**WORK TO DO:** Copy out the records below line for line, with no changes.

**RECORD EXCERPTS:**
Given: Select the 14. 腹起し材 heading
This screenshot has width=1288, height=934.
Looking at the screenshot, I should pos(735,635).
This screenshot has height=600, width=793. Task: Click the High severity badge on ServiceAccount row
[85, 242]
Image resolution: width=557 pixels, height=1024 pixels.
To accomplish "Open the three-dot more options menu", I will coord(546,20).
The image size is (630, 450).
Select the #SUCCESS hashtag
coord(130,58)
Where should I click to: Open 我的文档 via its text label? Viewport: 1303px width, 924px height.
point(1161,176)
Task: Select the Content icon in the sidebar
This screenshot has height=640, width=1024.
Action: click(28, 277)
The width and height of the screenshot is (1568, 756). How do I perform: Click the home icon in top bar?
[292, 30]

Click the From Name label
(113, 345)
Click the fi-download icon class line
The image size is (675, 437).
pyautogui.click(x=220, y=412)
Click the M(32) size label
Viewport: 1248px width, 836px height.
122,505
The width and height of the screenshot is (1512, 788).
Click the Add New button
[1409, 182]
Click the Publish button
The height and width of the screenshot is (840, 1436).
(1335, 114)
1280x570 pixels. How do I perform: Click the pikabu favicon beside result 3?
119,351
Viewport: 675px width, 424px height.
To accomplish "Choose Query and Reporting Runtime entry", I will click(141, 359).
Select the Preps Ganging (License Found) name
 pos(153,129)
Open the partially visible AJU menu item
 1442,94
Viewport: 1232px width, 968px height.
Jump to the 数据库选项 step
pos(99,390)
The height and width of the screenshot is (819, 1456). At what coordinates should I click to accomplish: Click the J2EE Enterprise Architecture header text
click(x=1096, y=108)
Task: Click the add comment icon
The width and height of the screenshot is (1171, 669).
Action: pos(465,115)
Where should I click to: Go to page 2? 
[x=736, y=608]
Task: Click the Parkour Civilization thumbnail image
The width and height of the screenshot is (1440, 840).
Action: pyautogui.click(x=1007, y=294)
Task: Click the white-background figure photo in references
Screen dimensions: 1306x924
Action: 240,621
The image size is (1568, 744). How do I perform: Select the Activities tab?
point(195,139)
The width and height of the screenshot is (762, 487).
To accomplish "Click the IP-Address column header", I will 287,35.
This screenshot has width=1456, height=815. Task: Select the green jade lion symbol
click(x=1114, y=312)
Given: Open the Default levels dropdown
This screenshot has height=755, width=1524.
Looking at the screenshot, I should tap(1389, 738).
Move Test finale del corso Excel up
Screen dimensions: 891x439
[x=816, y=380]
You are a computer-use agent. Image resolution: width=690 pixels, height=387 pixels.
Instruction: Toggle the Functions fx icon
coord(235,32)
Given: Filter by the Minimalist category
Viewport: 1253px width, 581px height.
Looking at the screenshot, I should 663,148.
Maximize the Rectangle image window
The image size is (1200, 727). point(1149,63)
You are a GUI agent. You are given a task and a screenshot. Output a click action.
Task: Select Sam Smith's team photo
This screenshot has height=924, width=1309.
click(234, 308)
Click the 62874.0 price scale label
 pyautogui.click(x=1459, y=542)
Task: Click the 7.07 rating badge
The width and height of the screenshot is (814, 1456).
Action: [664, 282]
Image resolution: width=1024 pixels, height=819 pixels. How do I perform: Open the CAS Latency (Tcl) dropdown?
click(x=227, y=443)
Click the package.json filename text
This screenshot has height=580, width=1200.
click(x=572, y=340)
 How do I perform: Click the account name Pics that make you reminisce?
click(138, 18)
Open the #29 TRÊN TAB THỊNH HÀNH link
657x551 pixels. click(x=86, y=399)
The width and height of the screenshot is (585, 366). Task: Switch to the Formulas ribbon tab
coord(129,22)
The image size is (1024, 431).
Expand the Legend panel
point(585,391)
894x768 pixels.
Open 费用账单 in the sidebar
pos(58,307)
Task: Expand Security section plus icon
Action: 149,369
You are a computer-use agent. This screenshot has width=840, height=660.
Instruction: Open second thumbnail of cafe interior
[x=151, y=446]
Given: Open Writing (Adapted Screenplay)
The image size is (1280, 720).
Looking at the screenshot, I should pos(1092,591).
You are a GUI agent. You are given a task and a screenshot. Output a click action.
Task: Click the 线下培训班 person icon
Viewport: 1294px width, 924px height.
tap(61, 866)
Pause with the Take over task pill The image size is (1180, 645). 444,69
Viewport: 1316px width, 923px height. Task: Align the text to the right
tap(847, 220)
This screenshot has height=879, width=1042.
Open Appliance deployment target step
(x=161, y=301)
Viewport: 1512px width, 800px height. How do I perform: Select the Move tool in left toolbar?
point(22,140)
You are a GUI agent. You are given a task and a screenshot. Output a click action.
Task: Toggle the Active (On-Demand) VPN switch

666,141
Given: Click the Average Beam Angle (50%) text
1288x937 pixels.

**CORRECT RESULT:**
Given: Select the 14. 腹起し材 heading
This screenshot has width=1288, height=934.
Looking at the screenshot, I should pos(735,635).
This screenshot has height=600, width=793. Task: Click the High severity badge on ServiceAccount row
[85, 242]
Image resolution: width=557 pixels, height=1024 pixels.
To accomplish "Open the three-dot more options menu", I will coord(546,20).
The image size is (630, 450).
Select the #SUCCESS hashtag
coord(130,58)
Where should I click to: Open 我的文档 via its text label? Viewport: 1303px width, 924px height.
point(1161,176)
Task: Select the Content icon in the sidebar
This screenshot has height=640, width=1024.
Action: click(28, 277)
The width and height of the screenshot is (1568, 756). How do I perform: Click the home icon in top bar?
[292, 30]

Click the From Name label
(113, 345)
Click the fi-download icon class line
The image size is (675, 437).
pyautogui.click(x=220, y=412)
Click the M(32) size label
Viewport: 1248px width, 836px height.
122,505
The width and height of the screenshot is (1512, 788).
Click the Add New button
[1409, 182]
Click the Publish button
The height and width of the screenshot is (840, 1436).
(1335, 114)
1280x570 pixels. How do I perform: Click the pikabu favicon beside result 3?
119,351
Viewport: 675px width, 424px height.
To accomplish "Choose Query and Reporting Runtime entry", I will click(141, 359).
Select the Preps Ganging (License Found) name
 pos(153,129)
Open the partially visible AJU menu item
 1442,94
Viewport: 1232px width, 968px height.
Jump to the 数据库选项 step
pos(99,390)
The height and width of the screenshot is (819, 1456). At what coordinates should I click to accomplish: Click the J2EE Enterprise Architecture header text
click(x=1096, y=108)
Task: Click the add comment icon
The width and height of the screenshot is (1171, 669).
Action: pos(465,115)
Where should I click to: Go to page 2? 
[x=736, y=608]
Task: Click the Parkour Civilization thumbnail image
The width and height of the screenshot is (1440, 840).
Action: pyautogui.click(x=1007, y=294)
Task: Click the white-background figure photo in references
Screen dimensions: 1306x924
Action: 240,621
The image size is (1568, 744). How do I perform: Select the Activities tab?
point(195,139)
The width and height of the screenshot is (762, 487).
To accomplish "Click the IP-Address column header", I will 287,35.
This screenshot has width=1456, height=815. Task: Select the green jade lion symbol
click(x=1114, y=312)
Given: Open the Default levels dropdown
This screenshot has height=755, width=1524.
Looking at the screenshot, I should tap(1389, 738).
Move Test finale del corso Excel up
Screen dimensions: 891x439
[x=816, y=380]
You are a computer-use agent. Image resolution: width=690 pixels, height=387 pixels.
Instruction: Toggle the Functions fx icon
coord(235,32)
Given: Filter by the Minimalist category
Viewport: 1253px width, 581px height.
Looking at the screenshot, I should 663,148.
Maximize the Rectangle image window
The image size is (1200, 727). point(1149,63)
You are a GUI agent. You are given a task and a screenshot. Output a click action.
Task: Select Sam Smith's team photo
This screenshot has height=924, width=1309.
click(234, 308)
Click the 62874.0 price scale label
 pyautogui.click(x=1459, y=542)
Task: Click the 7.07 rating badge
The width and height of the screenshot is (814, 1456).
Action: [664, 282]
Image resolution: width=1024 pixels, height=819 pixels. How do I perform: Open the CAS Latency (Tcl) dropdown?
click(x=227, y=443)
Click the package.json filename text
This screenshot has height=580, width=1200.
click(x=572, y=340)
 How do I perform: Click the account name Pics that make you reminisce?
click(138, 18)
Open the #29 TRÊN TAB THỊNH HÀNH link
657x551 pixels. click(x=86, y=399)
The width and height of the screenshot is (585, 366). Task: Switch to the Formulas ribbon tab
coord(129,22)
The image size is (1024, 431).
Expand the Legend panel
point(585,391)
894x768 pixels.
Open 费用账单 in the sidebar
pos(58,307)
Task: Expand Security section plus icon
Action: 149,369
You are a computer-use agent. This screenshot has width=840, height=660.
Instruction: Open second thumbnail of cafe interior
[x=151, y=446]
Given: Open Writing (Adapted Screenplay)
The image size is (1280, 720).
Looking at the screenshot, I should pos(1092,591).
You are a GUI agent. You are given a task and a screenshot. Output a click action.
Task: Click the 线下培训班 person icon
Viewport: 1294px width, 924px height.
tap(61, 866)
Pause with the Take over task pill The image size is (1180, 645). 444,69
Viewport: 1316px width, 923px height. Task: Align the text to the right
tap(847, 220)
This screenshot has height=879, width=1042.
Open Appliance deployment target step
(x=161, y=301)
Viewport: 1512px width, 800px height. How do I perform: Select the Move tool in left toolbar?
point(22,140)
You are a GUI agent. You are given a task and a screenshot. Output a click action.
Task: Toggle the Active (On-Demand) VPN switch

666,141
Given: Click the Average Beam Angle (50%) text
1288x937 pixels.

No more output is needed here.